What? Are you nuts? you want me to pay the bank to hold my gold? I WANT INTEREST !!!!!!!
but they are providing you a service--security

Quote:
once the bank starts to issue more receipts than it has gold--the system is corrupt.

Like I've said 18 times already - a bank can only lend OUT what comes IN the other side. Who gives a crap if it's your money or the bank's money? What idiocy would lead you to want the bank to hold your gold? Just as long as they can pay me back when I need the money?!
that's the point--they can pay people back when they need the money ONLY IF MANY PEOPLE DON'T NEED THE MONEY AT THE SAME TIME. In the case of economic disturbances when people need their money, fractional reserve banks inevitably fail or need government bailouts because they don't actually have your money. They've loaned it out.

Quote:
it benefits the bank, as they are able to rent gold receipts and charge interest on gold reserves that do not physically exist.
Banks DO NOT issue money. They DO NOT take one dollar from a positor and give ten dollars in loans (without having to borrow the other nine). They do not own and store one ounce of gold (or $650, for that matter) and issue ten ounces of promisory notes with it.
i am assuming a gold standard and receipt currency vs fiat currency in my example

What planet are you from??? No wonder there is so much confusion on the issue. Money out of thin air? Nonsense. THE BANK SHOULD TAKE MY MONEY AND USE IT and not let it lay dormant in a corner.
they are using it for inflationary purposes--to create wealth without labor

THERE IS NO FREE LUNCH!!! Except, of course, with a money-producing institution like the federal government. But that's their job, too.

Alexander Hamilton borrowed British pound (yes, right after fighting the war) in order to "create" the US-Dollar. Currency is based on debt WHICH HAS TO BE PAID BACK. At least in theory, meaning it is some undefined time in the future, not right now.
Quote:
if everyone were to turn in their receipts and demand gold--the bank would be unable to honor this request

Of course a bank can't pay anyone back, if EVERYONE wanted their money back at once. That's a run on the bank. The system collapses.
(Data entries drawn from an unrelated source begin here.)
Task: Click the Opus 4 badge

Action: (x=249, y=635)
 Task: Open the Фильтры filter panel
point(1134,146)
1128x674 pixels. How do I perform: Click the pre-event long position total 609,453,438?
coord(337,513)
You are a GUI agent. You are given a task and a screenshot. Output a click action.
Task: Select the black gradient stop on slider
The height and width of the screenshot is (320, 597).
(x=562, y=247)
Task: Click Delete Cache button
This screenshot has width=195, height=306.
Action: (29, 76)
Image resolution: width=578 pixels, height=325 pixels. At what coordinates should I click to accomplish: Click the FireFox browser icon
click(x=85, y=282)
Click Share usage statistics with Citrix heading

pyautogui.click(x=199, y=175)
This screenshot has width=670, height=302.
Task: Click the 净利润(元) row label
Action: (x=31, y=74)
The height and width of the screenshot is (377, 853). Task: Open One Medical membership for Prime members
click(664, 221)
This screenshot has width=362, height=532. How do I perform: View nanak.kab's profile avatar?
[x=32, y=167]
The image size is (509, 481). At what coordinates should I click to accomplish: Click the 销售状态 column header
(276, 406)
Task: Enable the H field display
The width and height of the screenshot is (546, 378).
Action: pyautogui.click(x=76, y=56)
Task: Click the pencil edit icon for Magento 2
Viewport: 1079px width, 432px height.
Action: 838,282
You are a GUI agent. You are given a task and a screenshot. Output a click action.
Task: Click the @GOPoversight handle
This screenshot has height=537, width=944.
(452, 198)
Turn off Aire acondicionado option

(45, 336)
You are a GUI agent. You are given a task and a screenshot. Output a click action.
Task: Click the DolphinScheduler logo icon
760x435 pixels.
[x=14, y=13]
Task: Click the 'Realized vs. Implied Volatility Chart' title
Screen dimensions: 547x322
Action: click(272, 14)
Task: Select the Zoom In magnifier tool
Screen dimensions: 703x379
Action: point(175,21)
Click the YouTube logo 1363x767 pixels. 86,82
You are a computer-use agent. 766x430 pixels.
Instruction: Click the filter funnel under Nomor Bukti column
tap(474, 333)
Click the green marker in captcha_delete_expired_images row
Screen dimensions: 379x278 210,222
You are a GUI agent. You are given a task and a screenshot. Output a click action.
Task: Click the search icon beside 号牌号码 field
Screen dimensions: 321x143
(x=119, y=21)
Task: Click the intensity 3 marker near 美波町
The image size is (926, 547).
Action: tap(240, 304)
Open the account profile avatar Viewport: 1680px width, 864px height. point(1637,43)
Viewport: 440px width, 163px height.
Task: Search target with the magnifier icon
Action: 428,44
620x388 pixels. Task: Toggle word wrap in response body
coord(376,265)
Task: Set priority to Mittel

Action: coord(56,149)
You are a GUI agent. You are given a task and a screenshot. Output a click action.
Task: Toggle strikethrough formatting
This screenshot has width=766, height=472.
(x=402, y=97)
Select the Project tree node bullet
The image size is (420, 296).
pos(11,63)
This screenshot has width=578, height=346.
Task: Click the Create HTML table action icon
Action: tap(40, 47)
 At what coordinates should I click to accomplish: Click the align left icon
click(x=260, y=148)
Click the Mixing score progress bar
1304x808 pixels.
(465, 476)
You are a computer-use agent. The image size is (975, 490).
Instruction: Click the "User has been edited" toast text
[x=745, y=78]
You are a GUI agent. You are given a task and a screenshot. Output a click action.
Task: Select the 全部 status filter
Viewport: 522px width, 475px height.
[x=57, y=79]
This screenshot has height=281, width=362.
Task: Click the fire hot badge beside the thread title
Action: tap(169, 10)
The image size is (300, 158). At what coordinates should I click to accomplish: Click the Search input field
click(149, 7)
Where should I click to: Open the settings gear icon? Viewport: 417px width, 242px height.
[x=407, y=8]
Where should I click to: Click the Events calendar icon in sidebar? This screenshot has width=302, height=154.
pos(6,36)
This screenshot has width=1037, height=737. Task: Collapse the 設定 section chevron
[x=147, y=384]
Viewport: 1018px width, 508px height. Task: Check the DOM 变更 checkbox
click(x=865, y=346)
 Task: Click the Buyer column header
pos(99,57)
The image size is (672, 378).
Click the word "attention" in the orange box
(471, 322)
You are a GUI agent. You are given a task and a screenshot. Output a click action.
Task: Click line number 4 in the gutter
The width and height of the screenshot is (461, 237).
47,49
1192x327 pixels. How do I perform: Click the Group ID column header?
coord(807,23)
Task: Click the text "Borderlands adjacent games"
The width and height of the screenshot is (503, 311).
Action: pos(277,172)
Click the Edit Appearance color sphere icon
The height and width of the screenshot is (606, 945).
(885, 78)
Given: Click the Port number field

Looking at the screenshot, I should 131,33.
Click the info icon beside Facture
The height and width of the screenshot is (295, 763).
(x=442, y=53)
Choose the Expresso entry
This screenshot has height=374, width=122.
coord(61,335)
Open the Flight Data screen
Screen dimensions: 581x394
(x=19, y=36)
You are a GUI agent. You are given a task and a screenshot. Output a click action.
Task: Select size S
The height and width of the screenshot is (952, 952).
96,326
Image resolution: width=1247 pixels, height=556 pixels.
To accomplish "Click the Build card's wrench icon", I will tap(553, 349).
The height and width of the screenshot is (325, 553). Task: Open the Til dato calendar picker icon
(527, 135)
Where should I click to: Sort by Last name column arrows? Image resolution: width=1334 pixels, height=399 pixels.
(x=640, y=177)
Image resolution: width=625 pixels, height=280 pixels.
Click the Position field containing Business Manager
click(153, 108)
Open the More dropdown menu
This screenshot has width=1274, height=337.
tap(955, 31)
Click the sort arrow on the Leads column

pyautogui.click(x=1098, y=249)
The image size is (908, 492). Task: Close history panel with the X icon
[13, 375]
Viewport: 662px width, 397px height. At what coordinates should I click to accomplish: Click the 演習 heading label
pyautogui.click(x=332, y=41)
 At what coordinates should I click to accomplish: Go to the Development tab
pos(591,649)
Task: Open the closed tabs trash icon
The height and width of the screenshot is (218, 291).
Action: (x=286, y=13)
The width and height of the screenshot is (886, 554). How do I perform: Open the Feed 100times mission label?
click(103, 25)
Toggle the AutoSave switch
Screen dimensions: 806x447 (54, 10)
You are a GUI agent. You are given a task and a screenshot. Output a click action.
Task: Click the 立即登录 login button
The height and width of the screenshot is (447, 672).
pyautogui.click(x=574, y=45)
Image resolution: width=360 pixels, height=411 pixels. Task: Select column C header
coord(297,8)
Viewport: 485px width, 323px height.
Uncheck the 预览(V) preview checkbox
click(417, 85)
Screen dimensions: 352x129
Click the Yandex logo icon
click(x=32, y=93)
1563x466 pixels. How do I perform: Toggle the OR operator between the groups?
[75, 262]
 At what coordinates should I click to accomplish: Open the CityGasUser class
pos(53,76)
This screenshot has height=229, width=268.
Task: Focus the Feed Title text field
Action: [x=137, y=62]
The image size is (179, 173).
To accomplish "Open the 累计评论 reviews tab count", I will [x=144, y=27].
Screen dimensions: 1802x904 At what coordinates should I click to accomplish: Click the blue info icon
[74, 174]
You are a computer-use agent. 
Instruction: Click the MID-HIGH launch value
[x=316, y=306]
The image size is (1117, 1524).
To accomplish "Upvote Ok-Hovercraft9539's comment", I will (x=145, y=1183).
Now, imagine it the other way around - who would be able to pay back their mortgage if the bank wanted it back right away???? The bank would have my house in about 30 seconds!!!
it's called a "run on the bank" because bankers decided to call it that. what it is in truth is honest people wanting money that should honestly be theirs. when you deposited the money in the bank you didn't sign a waver saying that you were giving 90% of it to the bank to use for its own purposes and that you waive the right to withdraw the money whenever you damn well please. however, when you signed your mortgage papers, you entered into a contract with the bank that states that they are NOT allowed to call your entire loan due at a moment's notice. if the banking system was honest, you would have to sign a waiver stating that you understand that your money may not be there when you want it.

Quote:
so the bank has effectively stolen from the oroginal depositors
Stolen?! They are earning me interest!!! Besides, would you want your local bank to have millions in their safes, waiting to be robbed??? NONSENSE!
Quote:
in any other business, they would be shut down for fraud.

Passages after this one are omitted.